Falling for a Futuro

A tenacious California architect takes on the restoration of his out-of-this-world dream home

Wayne Donaldson and futuroHauling a vintage 10,000-pound saucer-shaped Futuro house 150 miles from the shores of San Diego to a remote rocky crag in the San Jacinto Mountains required months of planning, hassling with state and local officials, 'pilot cars' leading the caravan and protecting the rear, and Highway Patrol escorts shooing other motorists away.

The 26-foot-wide Futuro, mounted on a flatbed, took up the entire eastbound lanes of the Interstate. When the route headed up a narrow mountain road, men with chainsaws had to lop off tree limbs. The side clearance dipped to two inches.

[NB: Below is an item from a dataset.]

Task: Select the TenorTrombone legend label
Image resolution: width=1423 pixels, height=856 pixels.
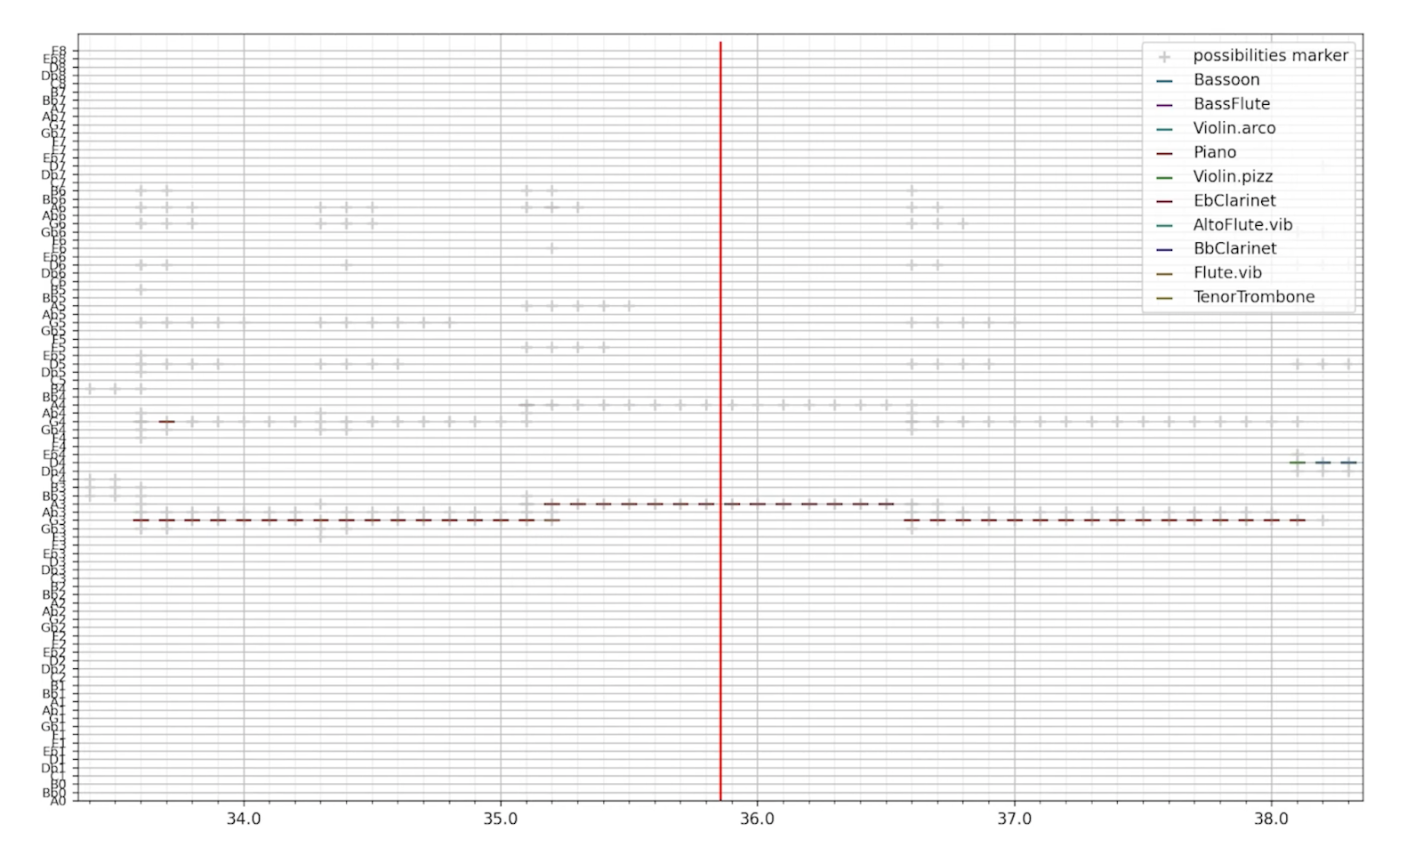Action: tap(1253, 297)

Then the crane that was supposed to lift the Futuro into place failed to arrive. The Futuro's owner, architect Wayne Donaldson, got on the phone and was none too polite. "Wayne doesn't take 'no' for an answer," says Larry Wood, who drove the flatbed.

Finally, Donaldson, Wood, and a few friends, including his contractor, Jim King, who organized the move and laid the foundation, had to grab the legs of the Futuro as it hovered over its new home atop a rocky peak, to swing it into its proper place. "The move was the most difficult thing I ever did in my life," says Donaldson, an architect, who has done many difficult things during his 63 years, including flying in an inflatable hang glider of his own invention.

futuro on the road

But the nerve-wracking Futuro move, which took place over five hours in December 2004, wasn't nearly as difficult as Donaldson's latest challenge—to convince the world that his Futuro house is not a flying saucer. He might start with his friend Larry Wood, owner of San Diego Boat Movers. "We've moved a lot of strange things," Wood says, "but that's the first flying saucer house we've ever moved."

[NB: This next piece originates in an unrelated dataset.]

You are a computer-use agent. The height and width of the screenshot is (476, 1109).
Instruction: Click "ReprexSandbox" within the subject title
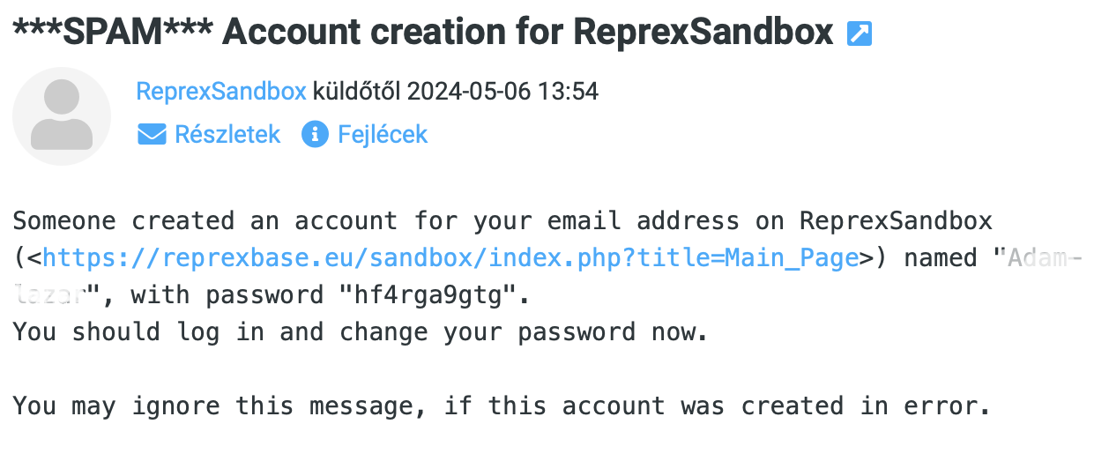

It's not that Donaldson doesn't get the resemblance. "Whenever you think of a flying saucer," he acknowledges, "this is the shape." It's just that the Futuro represents so much more, he says. To Donaldson—who, as the State Historic Preservation Officer, is California's top preservation public official—the Futuro is an important part of architectural and social history. It also represents a bit of Donaldson's own history—or at least, of his dreams. What the Futuro represents, Donaldson says, is an optimistic vision of a future that never came to pass, when families would live in lightweight, inexpensive, durable, and easy-to-clean plastic houses they could move whenever the family moved.

The Futuro, two skins of fiberglass surrounding a rigid core of rigid foam polyurethane, could be hauled onto site in sections with furnishings, refrigerator, and oven, and assembled by two men and a crane in two days. "And it would fit sites like this," says Donaldson of his Futuro's present California mountain home at Pine Cove, near Idyllwild, above Palm Springs.

futuro at a bend in the road

People were dreaming in the postwar years of low-cost prefabricated housing, of mobile housing, of housing built using the latest technologies and materials. Durable plastic furniture, dishware, and hardware would make life easier for busy housewives who were suddenly getting jobs in business and industry. Fans believed the Futuro would make these dreams come true.

There were other plastic houses, it is true. Donaldson remembers marveling as a boy at the 'Monsanto House of the Future' at Disneyland. But that was a metal structure clad in plastic. "The Futuro House," Donaldson says, "is the first structural plastic house." It is also, at it happens, almost the world's only plastic house because, despite its name, the Futuro did not have a bright future. But its failure, too, is part of its historical value.

The Futuro was designed in the mid-'60s by the pipe-smoking Finnish architect Matti Suuronen as a prefabricated fiberglass-and-plastic ski cabin and manufactured starting in 1968 by Polykem, Ltd. But the Futuro was never aimed merely at ski bums.

futuro landing

After the Futuro received some praise and much press at several international shows, Polykem started assembly line production, and leased the concept to companies worldwide, including the Futuro Corp. in Philadelphia.